Bingo. Throw in an aging population that will increasingly look to the state for more hand-outs and you can see Spain’s future.
Here’s an idea: try a free-market capitalist economy. I know, I know, it’s crazy to unleash all the cruel, enslaving (read job-creating), greedy, grasping capitalists, but, hey, it just might work. True, it’s never been tried in Europe and generally requires a population that is self-reliant and has a strong work ethic, but it’s still worth a gamble.
It’s too late. The million Moroccans given permanent residence by Zapatero are going nowhere and will mulitply.
Spain is finished.
I think the conservatives have been elected into a no-win situation. If they actually do what needs to be done, the pain will be extreme and prolonged and the voters will learn to hate them. If they begin what needs to be done, they won’t be around to finish it.
What I have heard, and what some of the comments above support,
is that Spain is indeed a “State of Autonomies”, particularist
to the bone, unable to unite even in the face of an existential
threat. Perhaps Spain should adopt Benjamin Franklin’s flag as
a symbol of national resolve: ‘Join, or Die’.

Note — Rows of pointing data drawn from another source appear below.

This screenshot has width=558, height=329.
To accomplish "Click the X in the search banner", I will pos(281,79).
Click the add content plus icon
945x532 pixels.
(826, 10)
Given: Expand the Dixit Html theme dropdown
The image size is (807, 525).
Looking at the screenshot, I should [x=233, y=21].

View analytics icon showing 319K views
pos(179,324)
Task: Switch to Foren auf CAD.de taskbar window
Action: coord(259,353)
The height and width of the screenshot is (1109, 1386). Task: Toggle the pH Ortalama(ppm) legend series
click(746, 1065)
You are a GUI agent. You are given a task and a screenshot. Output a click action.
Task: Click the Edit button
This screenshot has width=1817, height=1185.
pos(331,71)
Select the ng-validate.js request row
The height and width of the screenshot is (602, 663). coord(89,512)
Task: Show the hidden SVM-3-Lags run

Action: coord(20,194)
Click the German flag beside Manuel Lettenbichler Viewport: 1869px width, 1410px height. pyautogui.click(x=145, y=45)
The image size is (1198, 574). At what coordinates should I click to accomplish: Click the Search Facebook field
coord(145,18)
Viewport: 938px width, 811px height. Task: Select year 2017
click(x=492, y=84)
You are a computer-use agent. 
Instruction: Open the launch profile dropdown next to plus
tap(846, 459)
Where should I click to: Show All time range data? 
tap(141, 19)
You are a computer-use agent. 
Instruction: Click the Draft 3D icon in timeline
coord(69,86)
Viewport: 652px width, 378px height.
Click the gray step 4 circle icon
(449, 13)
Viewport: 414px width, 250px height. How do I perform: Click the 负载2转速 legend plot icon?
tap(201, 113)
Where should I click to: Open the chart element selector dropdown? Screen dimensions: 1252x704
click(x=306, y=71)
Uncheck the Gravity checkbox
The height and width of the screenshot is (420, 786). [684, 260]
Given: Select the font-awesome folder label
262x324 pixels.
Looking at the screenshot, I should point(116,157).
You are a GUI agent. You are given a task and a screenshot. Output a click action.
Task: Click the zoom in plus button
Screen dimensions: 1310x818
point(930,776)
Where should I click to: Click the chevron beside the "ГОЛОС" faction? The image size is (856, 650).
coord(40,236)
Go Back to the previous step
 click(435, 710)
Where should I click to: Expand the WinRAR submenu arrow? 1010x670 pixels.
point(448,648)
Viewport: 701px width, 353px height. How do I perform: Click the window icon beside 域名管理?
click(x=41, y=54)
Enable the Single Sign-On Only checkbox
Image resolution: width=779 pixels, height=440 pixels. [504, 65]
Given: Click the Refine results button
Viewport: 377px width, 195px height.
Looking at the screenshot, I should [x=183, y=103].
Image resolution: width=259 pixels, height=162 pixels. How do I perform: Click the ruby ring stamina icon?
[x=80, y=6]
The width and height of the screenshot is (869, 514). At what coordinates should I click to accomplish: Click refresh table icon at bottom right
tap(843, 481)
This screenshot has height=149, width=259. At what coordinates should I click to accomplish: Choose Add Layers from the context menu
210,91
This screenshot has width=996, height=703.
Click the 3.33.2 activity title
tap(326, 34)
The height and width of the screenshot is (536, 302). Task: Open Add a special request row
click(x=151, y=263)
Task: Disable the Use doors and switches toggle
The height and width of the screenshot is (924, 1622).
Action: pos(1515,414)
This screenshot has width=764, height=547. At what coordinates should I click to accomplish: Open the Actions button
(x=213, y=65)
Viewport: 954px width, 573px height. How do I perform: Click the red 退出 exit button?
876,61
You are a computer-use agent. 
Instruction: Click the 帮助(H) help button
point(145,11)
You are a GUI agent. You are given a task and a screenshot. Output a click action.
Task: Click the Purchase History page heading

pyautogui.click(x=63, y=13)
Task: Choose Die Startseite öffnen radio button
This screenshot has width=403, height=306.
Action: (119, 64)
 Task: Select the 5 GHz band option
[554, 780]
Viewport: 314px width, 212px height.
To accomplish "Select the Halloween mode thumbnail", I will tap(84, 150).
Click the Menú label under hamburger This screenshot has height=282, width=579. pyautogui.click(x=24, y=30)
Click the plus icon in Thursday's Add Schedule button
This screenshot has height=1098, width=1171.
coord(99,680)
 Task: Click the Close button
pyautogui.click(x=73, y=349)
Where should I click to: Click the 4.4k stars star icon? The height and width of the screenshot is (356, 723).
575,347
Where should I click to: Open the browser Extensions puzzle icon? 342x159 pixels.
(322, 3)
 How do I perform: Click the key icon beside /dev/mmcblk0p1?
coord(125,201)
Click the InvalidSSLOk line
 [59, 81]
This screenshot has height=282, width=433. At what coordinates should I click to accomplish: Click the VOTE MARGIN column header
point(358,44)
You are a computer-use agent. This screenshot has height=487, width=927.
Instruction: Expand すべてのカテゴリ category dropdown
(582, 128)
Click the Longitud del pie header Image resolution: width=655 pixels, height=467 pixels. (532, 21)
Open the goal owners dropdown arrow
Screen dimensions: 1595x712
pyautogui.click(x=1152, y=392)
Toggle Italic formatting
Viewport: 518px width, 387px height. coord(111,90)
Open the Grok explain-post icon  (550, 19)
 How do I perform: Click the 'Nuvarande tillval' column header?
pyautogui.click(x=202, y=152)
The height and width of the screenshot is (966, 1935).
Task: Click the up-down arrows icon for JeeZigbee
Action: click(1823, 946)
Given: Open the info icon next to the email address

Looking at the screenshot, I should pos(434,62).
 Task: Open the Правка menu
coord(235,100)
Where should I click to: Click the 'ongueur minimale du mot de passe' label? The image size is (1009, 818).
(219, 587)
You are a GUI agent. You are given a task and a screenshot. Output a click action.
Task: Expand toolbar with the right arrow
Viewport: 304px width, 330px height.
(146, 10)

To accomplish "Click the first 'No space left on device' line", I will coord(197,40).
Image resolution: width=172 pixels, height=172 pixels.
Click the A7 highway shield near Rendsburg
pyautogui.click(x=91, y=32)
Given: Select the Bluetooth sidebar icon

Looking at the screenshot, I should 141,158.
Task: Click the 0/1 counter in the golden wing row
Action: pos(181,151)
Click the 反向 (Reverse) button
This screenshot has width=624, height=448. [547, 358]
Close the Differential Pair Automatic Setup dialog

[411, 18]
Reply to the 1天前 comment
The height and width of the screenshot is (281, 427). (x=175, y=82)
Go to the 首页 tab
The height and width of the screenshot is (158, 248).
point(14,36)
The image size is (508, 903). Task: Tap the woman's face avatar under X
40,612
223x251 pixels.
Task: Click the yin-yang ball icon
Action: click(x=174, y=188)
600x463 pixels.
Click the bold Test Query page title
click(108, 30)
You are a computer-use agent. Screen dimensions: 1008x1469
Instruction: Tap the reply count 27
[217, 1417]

Spain’s total debt is not so great compared to GDP as France, Italy, Greece and some of the other European countries. They were suffering rapid decline because of having their own version of Barack Obama. They dig in and should get out of trouble with a little dicipline. Their problem then will be that their industrial productivity and educational attainment is so far behind Germany’s. I think if their conservatives are like the US conservatives that they can fix that over the next fifteen years. If nothing else hire German School teachers who would like warmer winters.
So socialist parties are being rejected all over Europe. Could it be that the last socialist party still in power will be in the US, at least until 2008.
The socialists have finally run out of other peoples money to loot, and conservatives have come in the clean up the mess. The next big question though, will be once the conservatives have finally cleaned up the socialist fiscal disaster, and returned the world to prosperity and growth, will the people forget, and return the socialists to power.
Don’t make me laugh…!!!
In 1996 you were working in a distribution Spanish company that you sent to ruin…!!!
And now you are a political analyst with a TWO-DECADE experience in online media, technology, and internet businesses as an executive, consultant, and entrepreneur… NO COMMENT…!!!
LOL, LOL & LOL
Also, he left many debts everywhere.
Yeah, I think this writer was the real September 11 mastermind. Oh, and he shot president Lincoln too!